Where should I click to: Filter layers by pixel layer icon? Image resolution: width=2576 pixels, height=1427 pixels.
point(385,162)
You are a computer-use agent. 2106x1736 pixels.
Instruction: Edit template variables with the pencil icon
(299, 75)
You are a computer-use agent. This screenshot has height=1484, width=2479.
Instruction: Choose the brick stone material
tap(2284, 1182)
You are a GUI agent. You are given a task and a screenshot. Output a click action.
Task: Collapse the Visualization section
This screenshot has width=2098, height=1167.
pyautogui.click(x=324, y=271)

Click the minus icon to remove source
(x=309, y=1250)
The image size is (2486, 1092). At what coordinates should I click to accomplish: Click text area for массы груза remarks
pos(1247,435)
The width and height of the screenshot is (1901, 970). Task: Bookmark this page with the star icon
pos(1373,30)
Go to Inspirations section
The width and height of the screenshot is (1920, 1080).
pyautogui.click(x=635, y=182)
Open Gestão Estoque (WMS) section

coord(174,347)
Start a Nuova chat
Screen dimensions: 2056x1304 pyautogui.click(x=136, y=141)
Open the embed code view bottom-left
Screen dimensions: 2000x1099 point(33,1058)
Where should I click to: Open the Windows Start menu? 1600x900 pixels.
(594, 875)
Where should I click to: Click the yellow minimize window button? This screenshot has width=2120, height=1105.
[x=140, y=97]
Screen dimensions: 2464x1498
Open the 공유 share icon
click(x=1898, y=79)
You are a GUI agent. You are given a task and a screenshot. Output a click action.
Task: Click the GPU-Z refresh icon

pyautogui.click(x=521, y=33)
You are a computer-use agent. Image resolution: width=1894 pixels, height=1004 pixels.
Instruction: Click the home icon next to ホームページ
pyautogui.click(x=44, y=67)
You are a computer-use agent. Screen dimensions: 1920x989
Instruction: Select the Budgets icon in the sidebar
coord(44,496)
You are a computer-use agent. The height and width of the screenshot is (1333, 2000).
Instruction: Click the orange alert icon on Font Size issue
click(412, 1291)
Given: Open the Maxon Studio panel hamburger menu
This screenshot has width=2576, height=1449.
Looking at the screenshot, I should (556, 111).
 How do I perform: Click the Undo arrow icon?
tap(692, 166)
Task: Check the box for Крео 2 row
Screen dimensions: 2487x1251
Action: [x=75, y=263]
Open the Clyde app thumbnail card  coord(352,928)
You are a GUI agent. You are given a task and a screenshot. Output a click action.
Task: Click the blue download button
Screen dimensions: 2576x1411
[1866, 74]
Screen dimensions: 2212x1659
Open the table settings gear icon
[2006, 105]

# EXERCISE DETAILS
Please take the whole listing and write it out exactly.

# ANSWER BOX
Where should I click to: Filter layers by pixel layer icon? Image resolution: width=2576 pixels, height=1427 pixels.
point(385,162)
You are a computer-use agent. 2106x1736 pixels.
Instruction: Edit template variables with the pencil icon
(299, 75)
You are a computer-use agent. This screenshot has height=1484, width=2479.
Instruction: Choose the brick stone material
tap(2284, 1182)
You are a GUI agent. You are given a task and a screenshot. Output a click action.
Task: Collapse the Visualization section
This screenshot has width=2098, height=1167.
pyautogui.click(x=324, y=271)

Click the minus icon to remove source
(x=309, y=1250)
The image size is (2486, 1092). At what coordinates should I click to accomplish: Click text area for массы груза remarks
pos(1247,435)
The width and height of the screenshot is (1901, 970). Task: Bookmark this page with the star icon
pos(1373,30)
Go to Inspirations section
The width and height of the screenshot is (1920, 1080).
pyautogui.click(x=635, y=182)
Open Gestão Estoque (WMS) section

coord(174,347)
Start a Nuova chat
Screen dimensions: 2056x1304 pyautogui.click(x=136, y=141)
Open the embed code view bottom-left
Screen dimensions: 2000x1099 point(33,1058)
Where should I click to: Open the Windows Start menu? 1600x900 pixels.
(594, 875)
Where should I click to: Click the yellow minimize window button? This screenshot has width=2120, height=1105.
[x=140, y=97]
Screen dimensions: 2464x1498
Open the 공유 share icon
click(x=1898, y=79)
You are a GUI agent. You are given a task and a screenshot. Output a click action.
Task: Click the GPU-Z refresh icon

pyautogui.click(x=521, y=33)
You are a computer-use agent. Image resolution: width=1894 pixels, height=1004 pixels.
Instruction: Click the home icon next to ホームページ
pyautogui.click(x=44, y=67)
You are a computer-use agent. Screen dimensions: 1920x989
Instruction: Select the Budgets icon in the sidebar
coord(44,496)
You are a computer-use agent. The height and width of the screenshot is (1333, 2000).
Instruction: Click the orange alert icon on Font Size issue
click(412, 1291)
Given: Open the Maxon Studio panel hamburger menu
This screenshot has width=2576, height=1449.
Looking at the screenshot, I should (556, 111).
 How do I perform: Click the Undo arrow icon?
tap(692, 166)
Task: Check the box for Крео 2 row
Screen dimensions: 2487x1251
Action: [x=75, y=263]
Open the Clyde app thumbnail card  coord(352,928)
You are a GUI agent. You are given a task and a screenshot. Output a click action.
Task: Click the blue download button
Screen dimensions: 2576x1411
[1866, 74]
Screen dimensions: 2212x1659
Open the table settings gear icon
[2006, 105]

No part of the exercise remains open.